*THE TASK*.
Please print these lines without changes, beginning at the line that has "You are a GUI" and stopping after the line that has "[x=770, y=531]", with both of those lines included. Keep the pictures out of the answer.

RECORDS FOR PROCESSING start

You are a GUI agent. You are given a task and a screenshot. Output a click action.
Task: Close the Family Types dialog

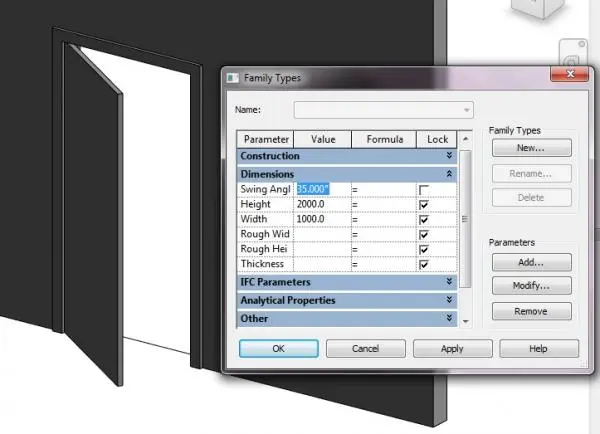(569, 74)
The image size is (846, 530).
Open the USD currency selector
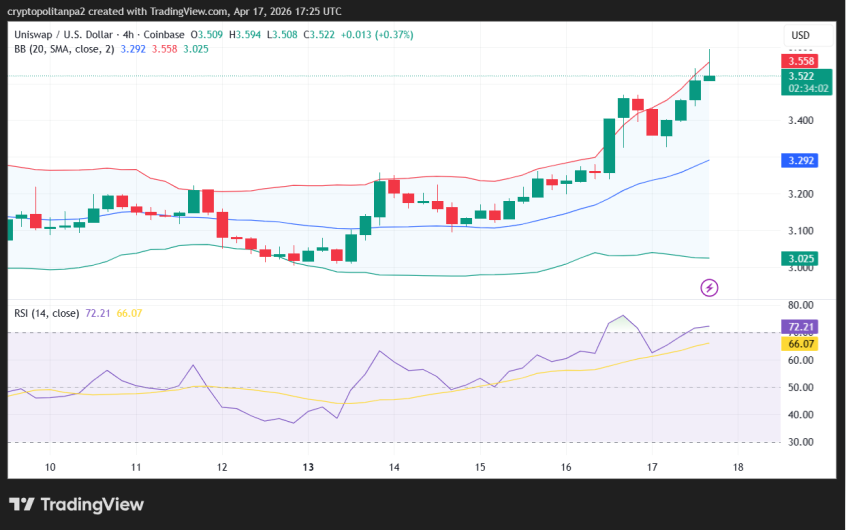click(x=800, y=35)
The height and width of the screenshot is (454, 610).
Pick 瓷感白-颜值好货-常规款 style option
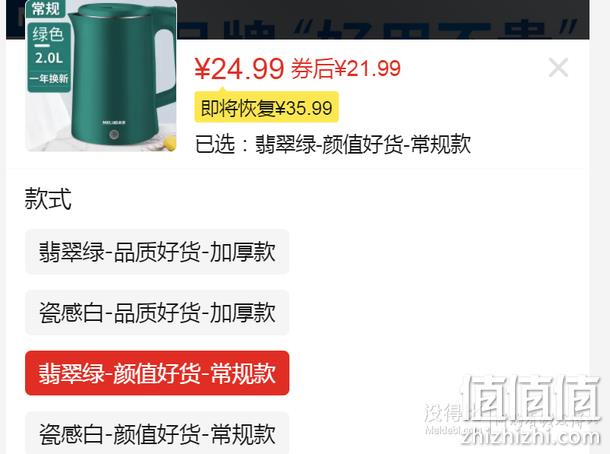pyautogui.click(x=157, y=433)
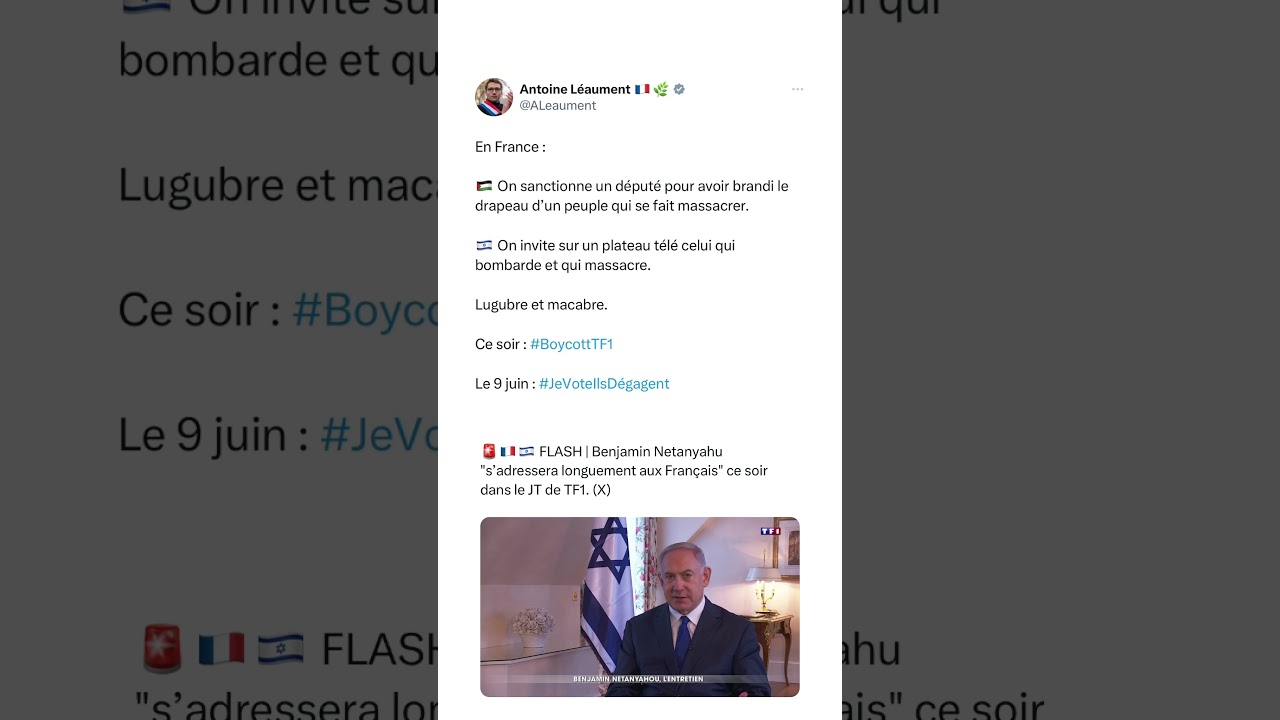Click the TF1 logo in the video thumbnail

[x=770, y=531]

RECORDS FOR PROCESSING end
RECORDS FOR PROCESSING start

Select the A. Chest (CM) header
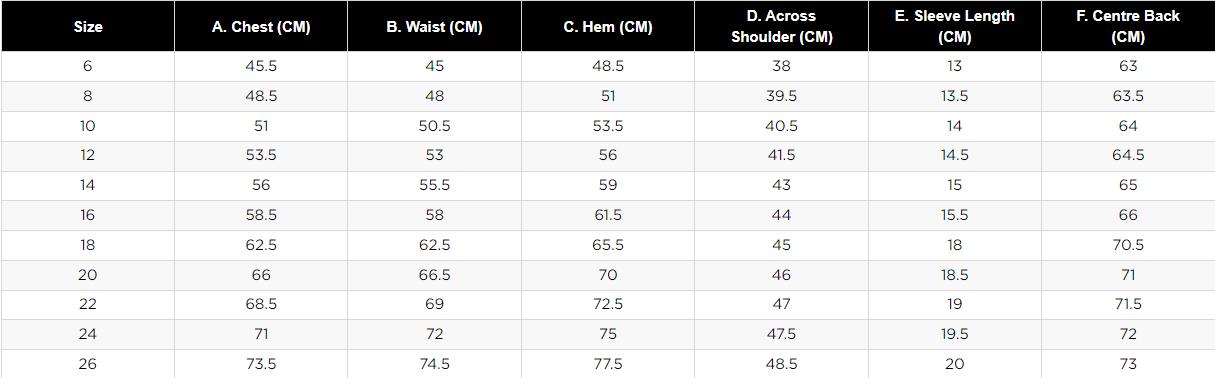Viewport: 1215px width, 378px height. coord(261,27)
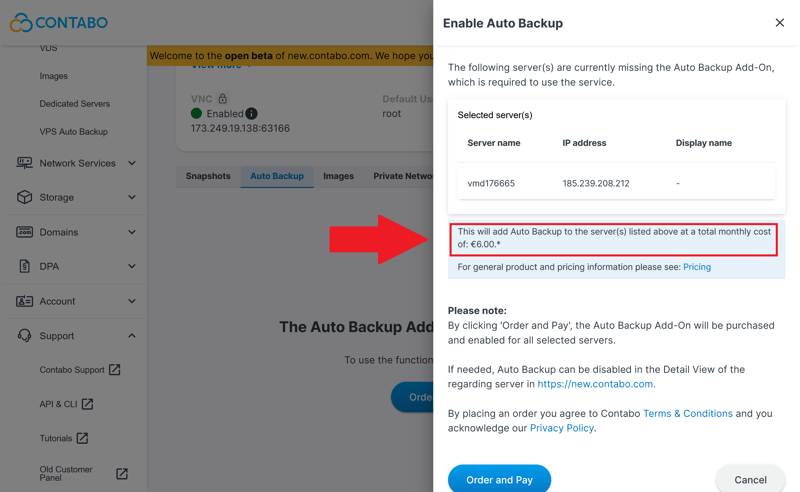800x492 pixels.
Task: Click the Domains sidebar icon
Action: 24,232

RECORDS FOR PROCESSING end

*ANSWER TO THIS PROBLEM*.
You are a GUI agent. You are given a task and a screenshot. Output a click action.
Task: Close the Family Types dialog

(569, 74)
The image size is (846, 530).
Open the USD currency selector
click(x=800, y=35)
The height and width of the screenshot is (454, 610).
Pick 瓷感白-颜值好货-常规款 style option
pyautogui.click(x=157, y=433)
Click the TF1 logo in the video thumbnail

[x=770, y=531]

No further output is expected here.